How many lines in the listing below contain the string "Task"? Reply with the number alone.

[Start Provided information]

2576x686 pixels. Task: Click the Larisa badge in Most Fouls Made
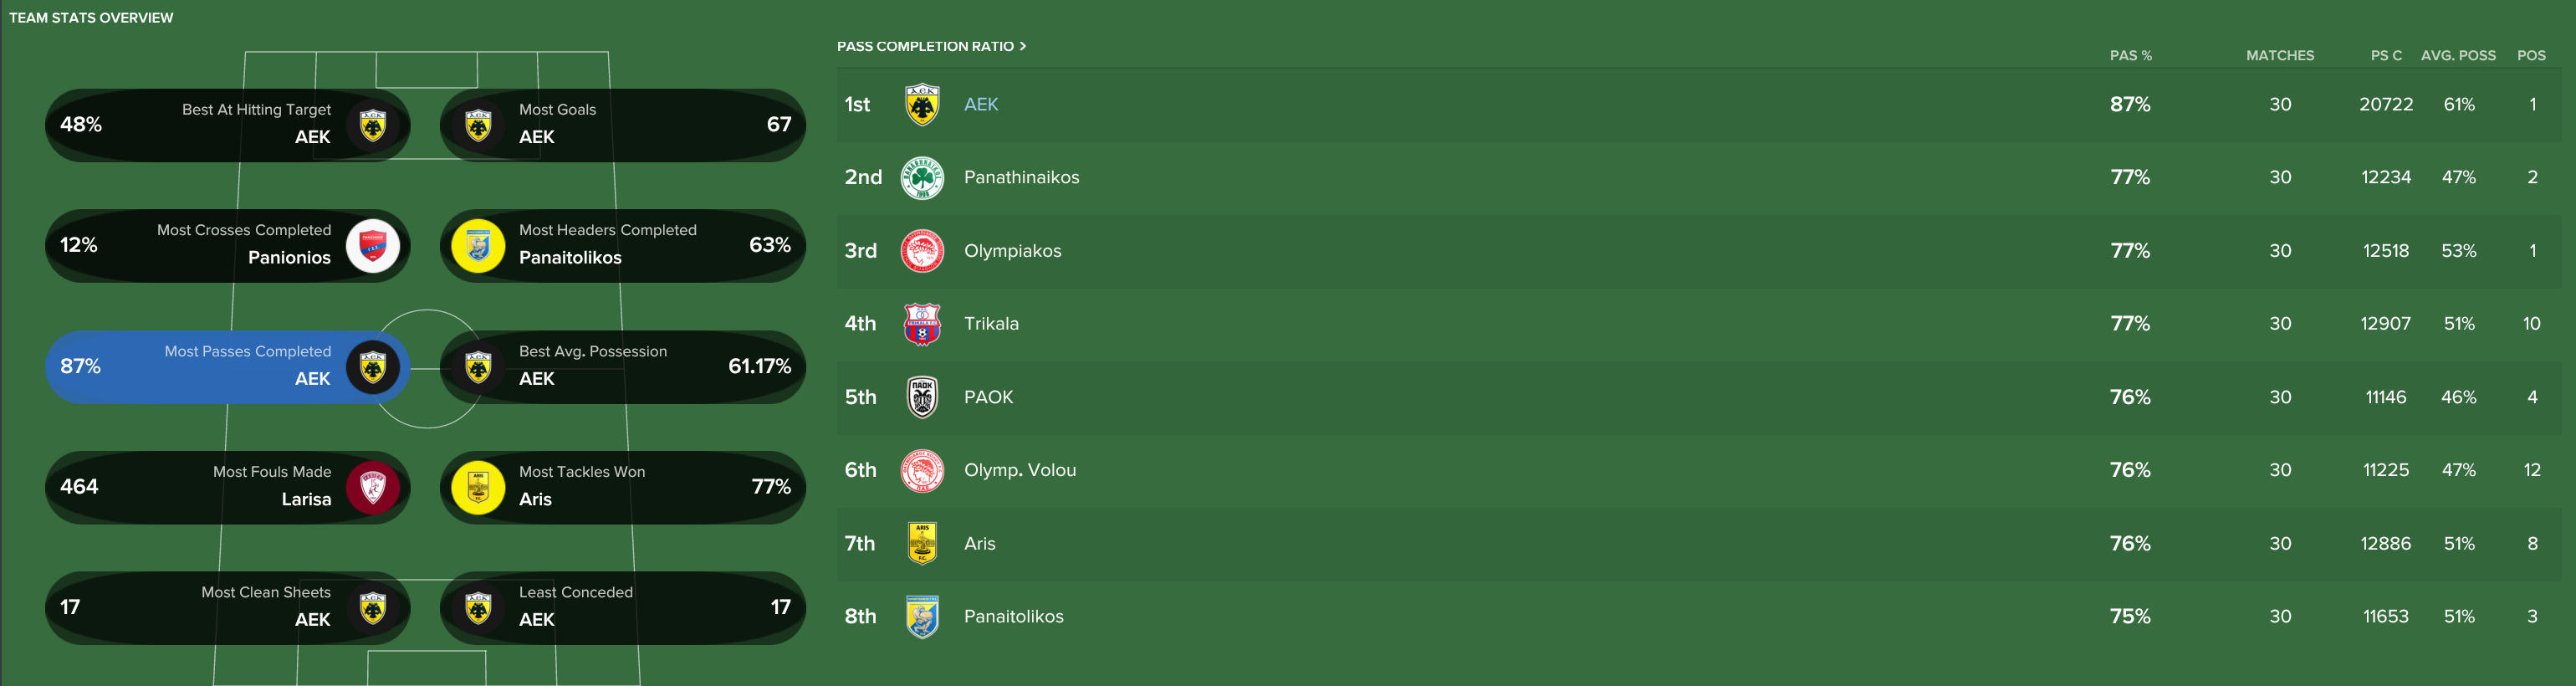tap(372, 487)
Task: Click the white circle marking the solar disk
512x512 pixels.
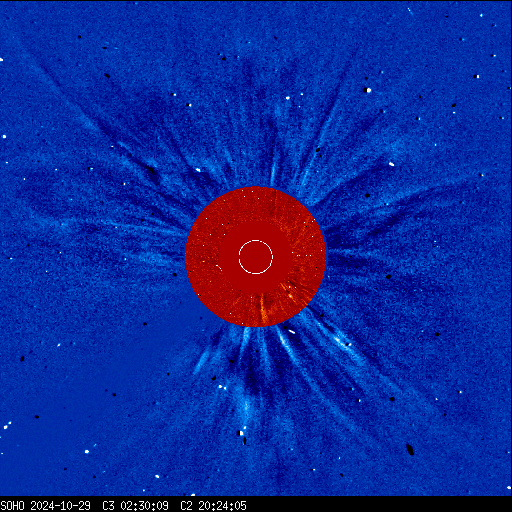Action: (256, 257)
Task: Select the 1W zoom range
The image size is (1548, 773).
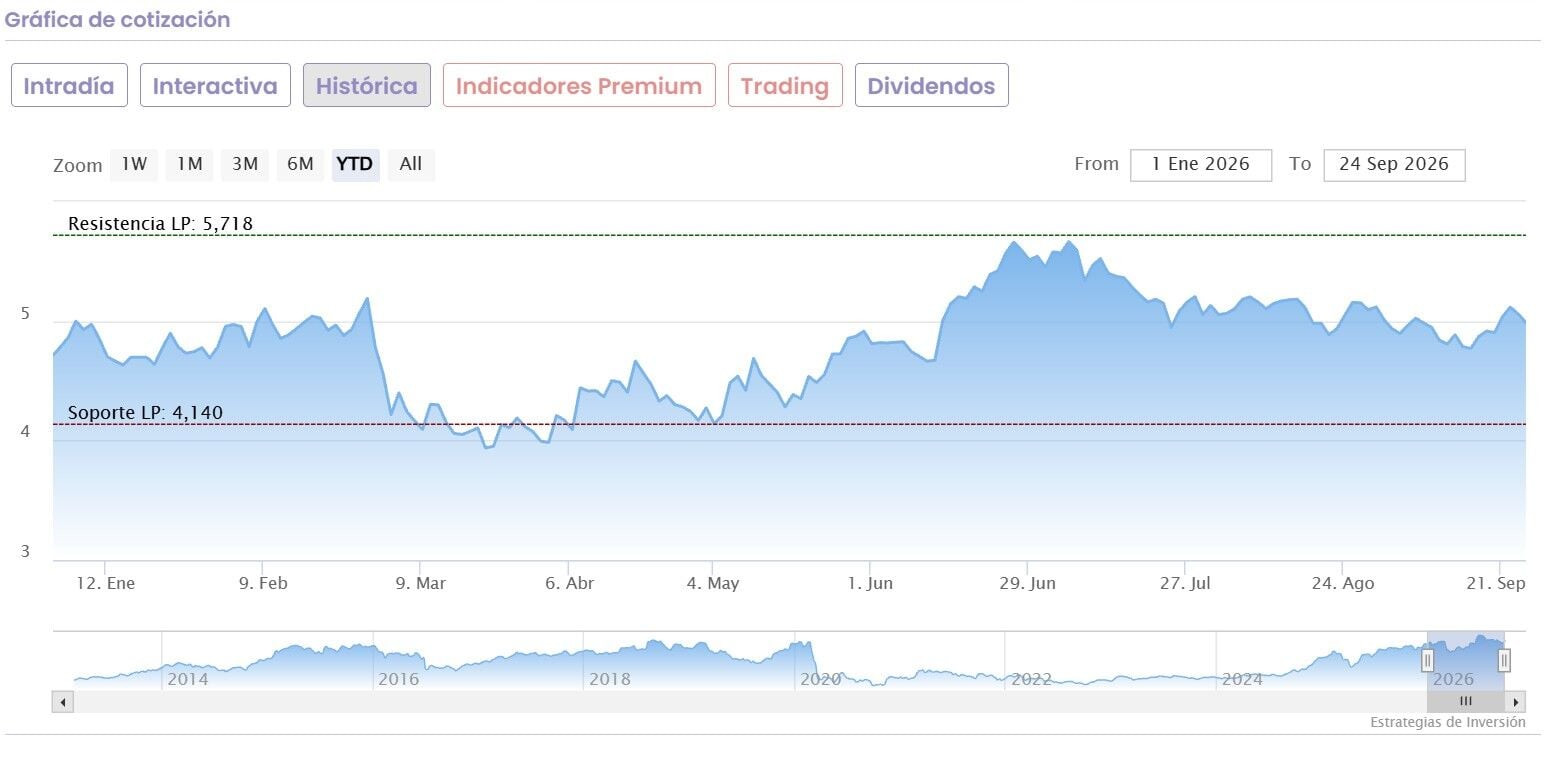Action: (134, 164)
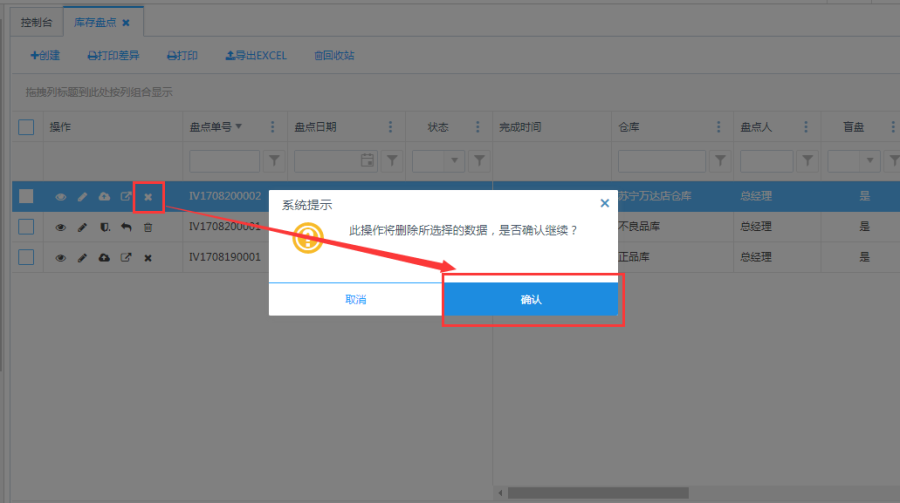Switch to the 控制台 tab
900x503 pixels.
[x=38, y=21]
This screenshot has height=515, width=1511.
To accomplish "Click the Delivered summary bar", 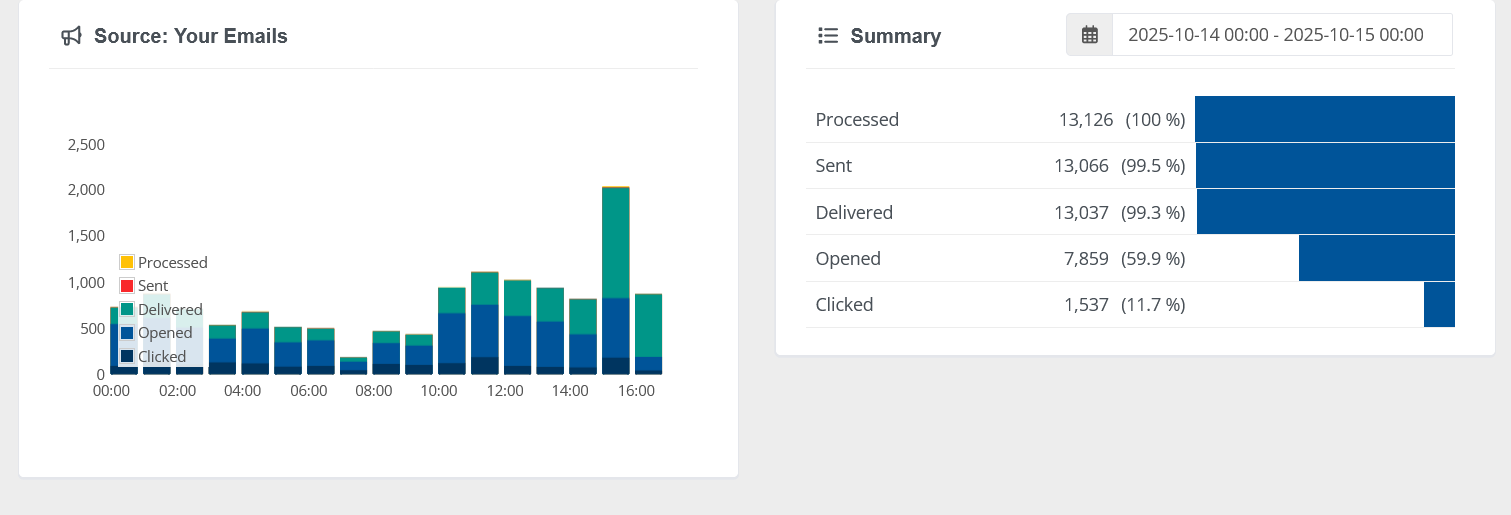I will [1325, 212].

[End Provided information]

- Worked solution -
3